Heath like and almost bare of trees the higher up you go

We first stopped at the Visitor Centre in Strathgordon, which we found basically unmanned: a child of about 8-10 was sitting at the desk. There is a little information that can be gathered from the displays but no maps or information about the national park that we could take with us. I was keen to find out what makes the Franklin-Gordon Rivers National Parks unique & special enough to warrant World Heritage classification especially considering the lakes are not 'natural' and thus have altered the ecology of the area. I couldn't work it out from the displays and there was no rangers or otherwise to talk to. I did enjoy reading about some of the history and I was surprised to find that the dammed lakes combined to have a capacity equal to 27 times that of Sydney Harbour. The dam is a very skinny dam, 140m high, 192m long, the tallest dam in Tasmania and the fifth tallest in Australia. Its strength is in its shape and its double curve design, being curved side to side and top to bottom, the top overhanging the bottom by several metres. Its an arch dam, the weight of the water being transferred by dispersement to the rock walls and the dam abutments which makes it very strong and being thinner it so cheaper to build. It was dammed to create a huge fresh water reservoir that it is today.

This tree was just a 'teen' at the time of Jesus' birth

A cross cup of a Huon Log and just some of the approximate times of history

We would have loved to stop and have a warming coffee and hot chocolate with a cake or two for our morning tea at the coffee shop there but upon placing our order, we were told that they have run out of milk and they can only offer us black coffee & tea. It was still morning time and there was only one other couple in the joint. We were quite disappointed and surprised at the lack of management skills. I can only imagine how it is for the people who have paid to stay at the Chalets there if they can't even get a decent hot cuppa. I can understand that having fresh milk in a remote area might be difficult but there's no excuse when long life milk can be kept almost indefinitely.

Gordon Dam
Oh well we have our picnic lunch with us. We head off to see the Gordon Dam. The water levels are so low that the lake looks quite ugly along the water line. There was something like 20 feet of exposed timber that was cut down but just left to rot where they were cut or fallen all along the lake. The dam wall itself was much smaller or rather thinner than I had expected, yet it is very high. At the dam wall site there is no information regarding height, concrete or such which would have made it more interesting. There is nothing about the hydro electric station nor can you drive to see it. There is so much more that could be done to make it more attractive at the dam wall and encourage picnickers. Maybe I expected too much but I did not think much of the dam or the wall.

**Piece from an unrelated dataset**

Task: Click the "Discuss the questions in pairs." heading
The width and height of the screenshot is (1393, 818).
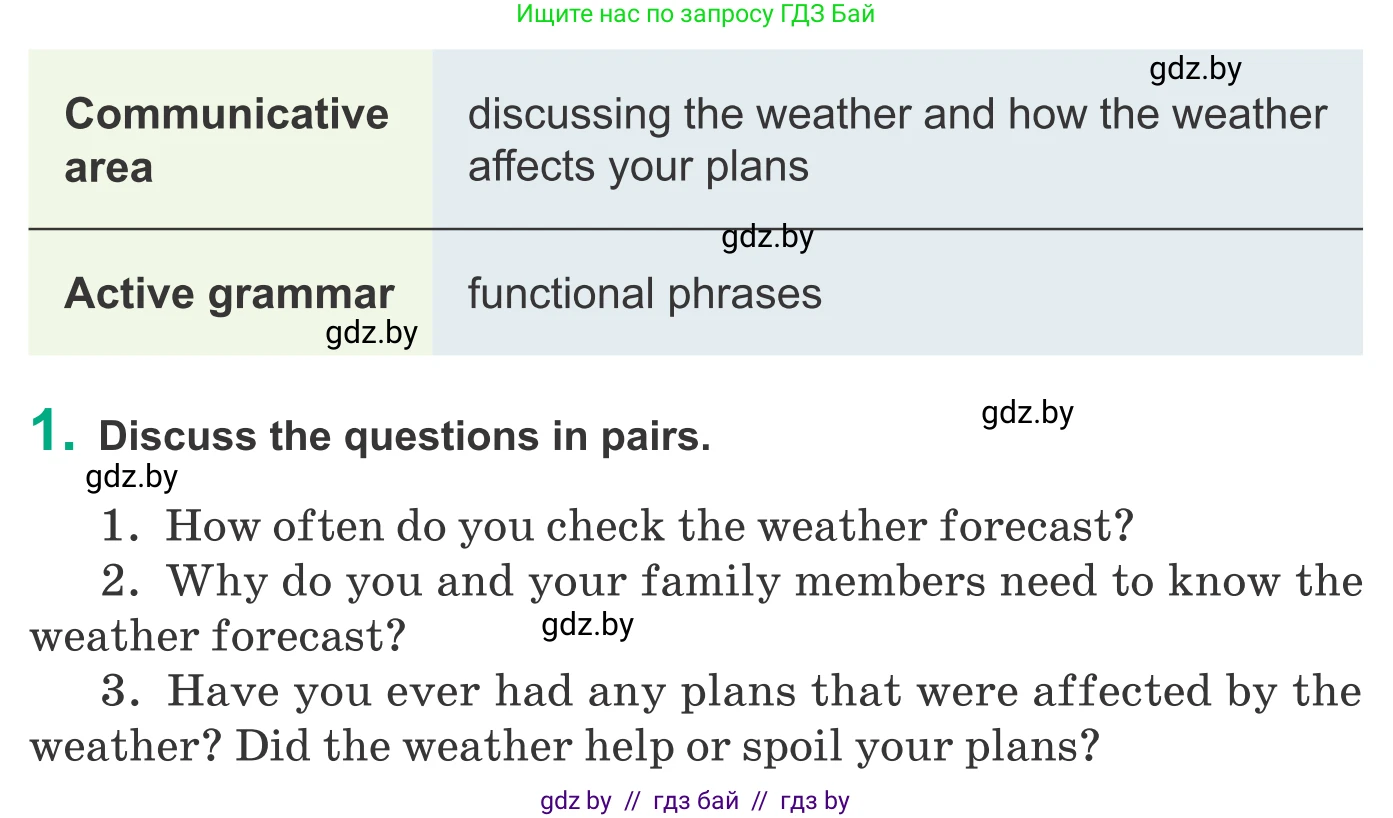Action: [x=404, y=436]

Low water levels exposes the ugliness of the trees that are 'buried' under the water

We decided to drive back to Ted's Beach, which was sign posted that we saw on the way up. Ted's Beach is also a camp ground with a covered picnic and BBQ area and good flushing toilets but there are no showers available there. The beach is a area that has been cleared of vegetation thus simulating a sandy beach type area for water side play or even swimming for the cold hardy. A boat ramp is incorporated as part of the beach. We certainly appreciated the covered picnic area that is fairly wind proof too and would have toasted our lunch had we had something that could have been heated, fried or cooked with us for the additional warmth.

Ted's Beach
If you wanted to camp in the area, I reckon you are better off camping at Wedge River Picnic Area. There is no sign saying "No Camping". The ground is level and there are toilets, a covered picnic area complete with a fire place and some wood. You can't see the lake from here  - but hey,you can't have everything! I found out later that there is at least one walking track that leads out from this picnic ground.

Wedge River Picnic Area's shelter

Just remember that though you may be lucky to have the Tasmanian sun come out, that it not only can burn your skin fiercely with the thin ozone layer up above, it can be mighty cold, so ensure you have enough layers for your activity.